Sabía que me encontraba en algún pueblo pequeño cerca de Hollenstedt,
y Kissa había usado ese nombre en su referencia. Ahora tenía que saber
exactamente dónde me encontraba y encontrar el modo de ir hasta ella.
La tos me atacó nuevamente cuando cruzaba la puerta de la
cocina de Sarah. Ella me observó con esa mirada cautelosa que llevaba teniendo
los últimos días.
—Tienes que cuidar esa gripe —me advirtió.
—Ya lo hago —cerré la puerta tras de mí y me acerqué un poco
hasta la cocina en la que estaba puesta la leña. No me quité la chaqueta,
esperaba a que mi cuerpo recibiera un poco más de calor.
—Pues no lo parece. Estás todo el tiempo cruzando el bosque
para ir hasta esa fría casa —sus palabras sonaron casi como una acusación.
Parecía que entre esa casa y ella había una especie de
insana competencia, y que yo me estaba aliando con el bando contrario. Me quedé
en silencio un momento.
—¿Quieres algo caliente? —me ofreció. Había comido muy poco
al medio día.
—No —negué con un gesto. Lo cierto es que no tenía hambre—,
gracias.
Sarah arrugó ligeramente el ceño, sirviéndose una taza de té
recién preparado. Luego se sentó a la
mesa.
—Sarah —le hablé cuando me animé a hacerlo. Ella me miró, sosteniendo
la taza con ambas manos a la altura de su boca— ¿Cómo puedo llegar a Wohlesbostel?
Ella continuó observándome como si le costara comprender mi
pregunta.
—¿A Wohlesbostel? —repitió.
—Sí —asentí ligeramente entusiasmado.

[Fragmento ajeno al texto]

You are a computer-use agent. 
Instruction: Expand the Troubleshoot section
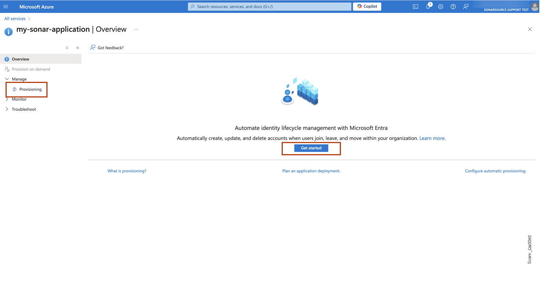click(x=7, y=109)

Parecía conocer el
lugar.
—Muchacho, estás en Wohlesbostel.
Ante su respuesta ambos no quedamos en silencio ¿Estaba ya
en el pueblo de Kissa? ¿El mismo pueblo que se había movilizado casi al
completo para rescatar al niño y al joven que cayeran al río?
Cómo era posible que no me hubiese enterado ¿Tan abstraído
estaba en mí mismo que no veía lo que sucedía a mi alrededor?

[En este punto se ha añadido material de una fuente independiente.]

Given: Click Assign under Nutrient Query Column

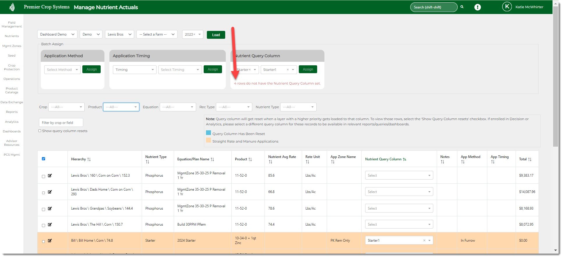Looking at the screenshot, I should [308, 69].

—¿Quieres visitar el pueblo? —me preguntó con algo más de
entusiasmo.
Medité en la respuesta que debía darle.
—Me gustaría ver un poco.
—¿Quieres que te acompañe? —apoyó ambas manos sobre la mesa
para ponerse de pie.
—No —reaccioné de inmediato, y de forma tan tajante que
Sarah me miró sorprendida—. No, gracias. Prefiero caminar un rato y…
—Tranquilo, no tienes que explicarme —se acomodó nuevamente
en su silla—. Además ya estuve por la mañana y no habrá cambiado demasiado —quiso
bromear. Yo esbocé una sonrisa y a continuación la tos me molestó nuevamente—.
Tengo unas hierbas para esa tos.
La miré sin poder responder y busqué un vaso para beber algo
de agua, notando el frio líquido entrando por mi cuerpo.
—¿Hacia dónde tengo que ir? —pregunté, mirando nuevamente a
Sarah.
—Toma el camino a la derecha, tendrás que caminar cerca de
un kilometro. No hay forma de perderse.
Asentí, ciñéndome nuevamente la chaqueta al cuello para
salir.
—Pronto se te hará de noche —me advirtió.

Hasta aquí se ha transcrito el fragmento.